Golding's failure, Jamaica the victim
The Editor, Sir:
The front page editorial 'A reckless day in Gordon House', is welcomed. It showed balance and even-handedness and was a departure from the shouting that often passes for analysis.
The Opposition is scared of its own action and judgment, and Bruce Golding's political manoeuvre was also at one, and the same time, bad governance. The prime minister has not done his home work. He failed to rally his troops in the service of the national security agenda. He rallied the troops recently and saved his political neck. But when the votes were required to ensure the Government's crime-fighting strategy remained intact, his ministers were (at least some of them) on a frolic of their own.
The habit of the last couple of years, among the analysts on offer, has been to find and make excuses for the administration whenever things went wrong, as if the Opposition ipso facto has a duty to grandfather the Government. It is true, we need more mature approaches to the practice of politics. This is a lesson available to all democracies.
Hard-ball politics
We admire the USA and their brand of democracy but, to be accurate, in that jurisdiction, hard-ball politics is played by the political opposition and, that, even when their troops are at war. The duty is placed upon the sitting administration to govern in the national interest and to make such compromises, as are necessary, for their policy objectives to be realised.
What I found refreshing about the editorial was that it appeared to me to be a break with past habits of passing the blame for Government failure on the Opposition. It is a step in the right direction. It was the failure by analysts to hold Golding accountable for his actions that facilitated the imbroglio that some call 'Dudusgate'.

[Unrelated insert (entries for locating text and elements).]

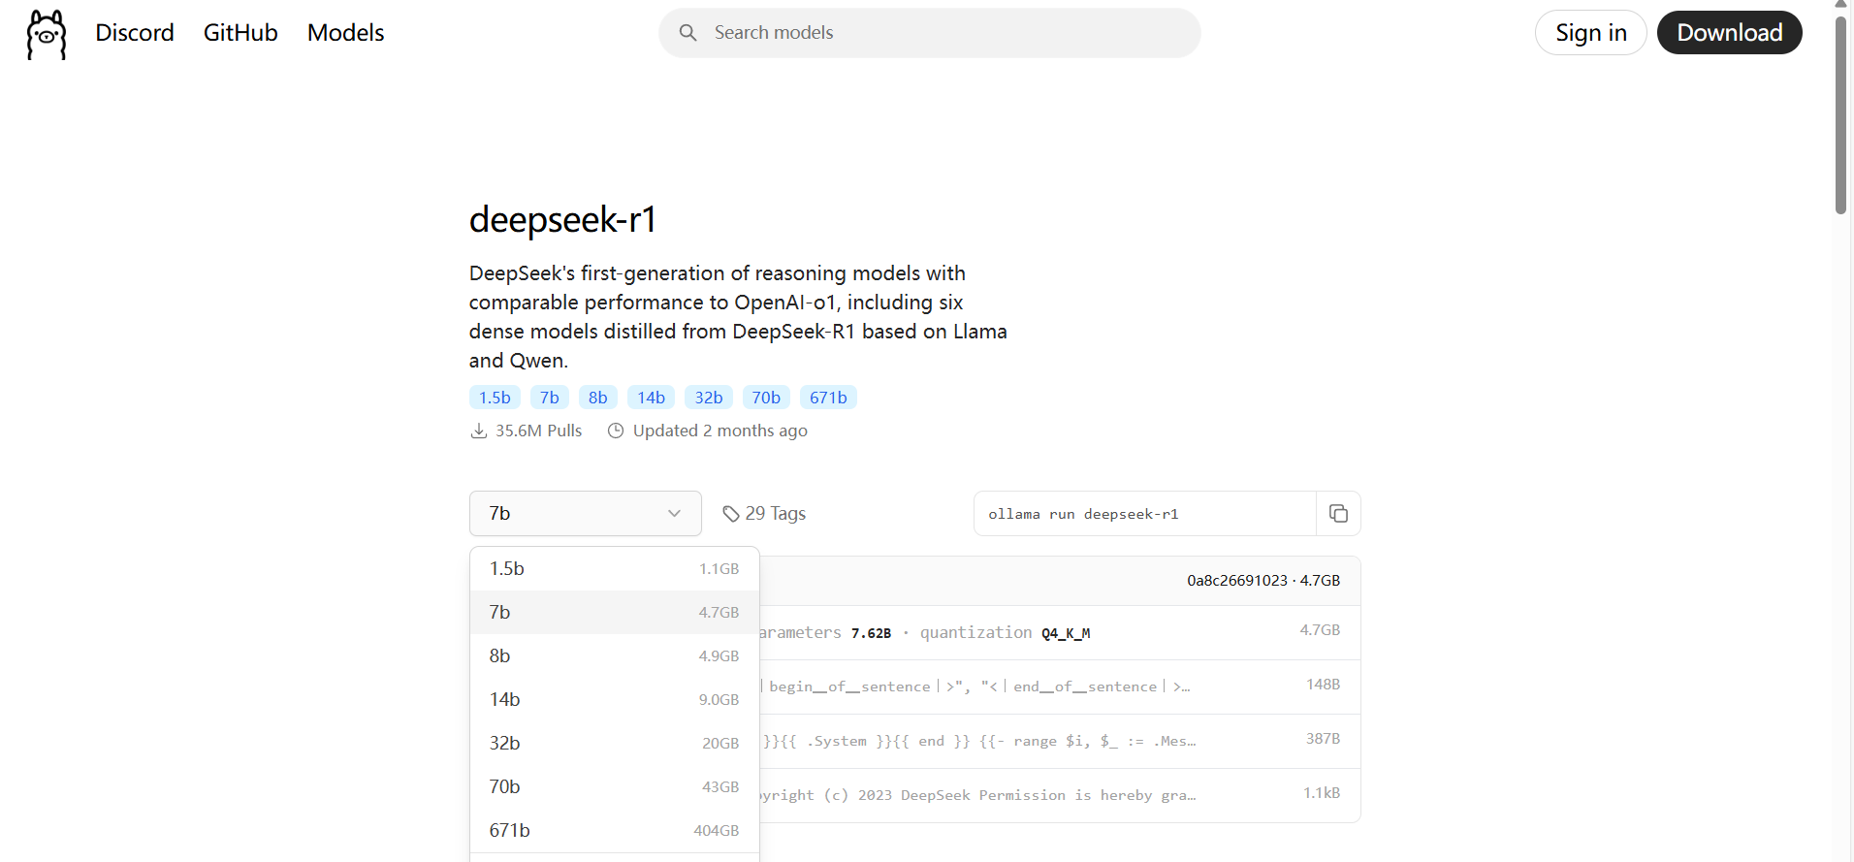Click the clock icon near Updated 2 months ago
This screenshot has height=862, width=1854.
[x=615, y=430]
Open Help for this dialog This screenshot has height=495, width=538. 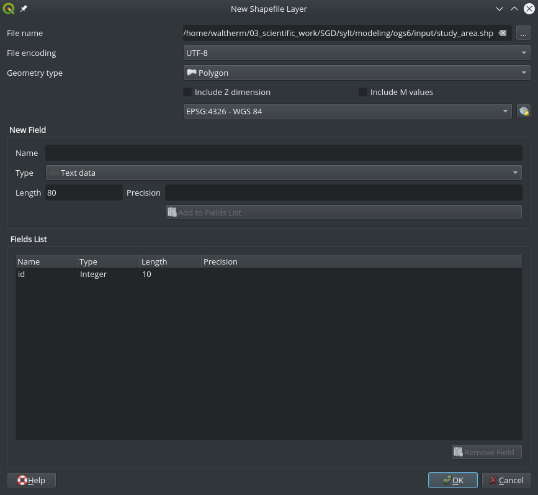[31, 480]
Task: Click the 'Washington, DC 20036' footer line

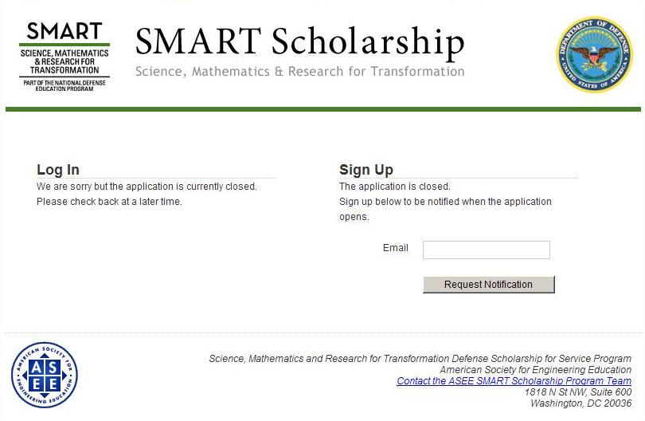Action: 581,403
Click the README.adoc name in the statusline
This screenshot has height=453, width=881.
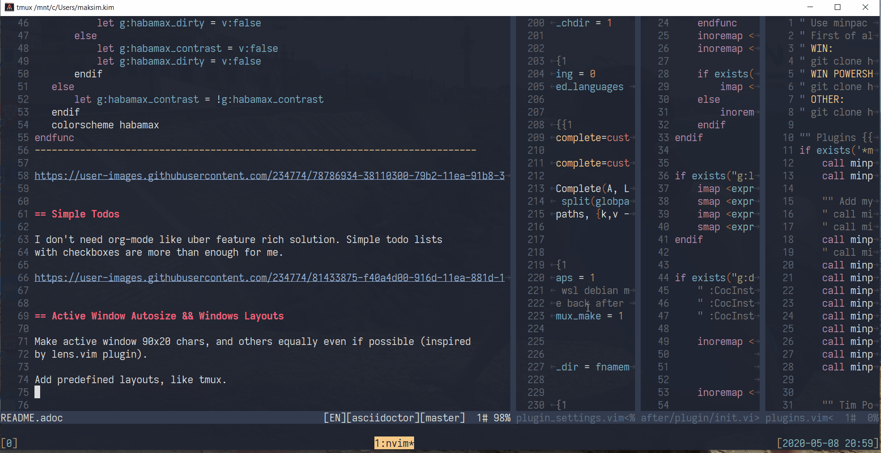pos(31,418)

The limited state of emergency was the policy measure the current administration intended to use as a part of its major crime-fighting effort. It has the numbers to put it through the Parliament. It ought to have the political experience to negotiate with the Opposition and accept the offer of 15 days, rather than allow itself to be forced to abandon the lynch pin of its crime-fighting strategy. The failure is Golding's failure, but the victim is Jamaica's national security.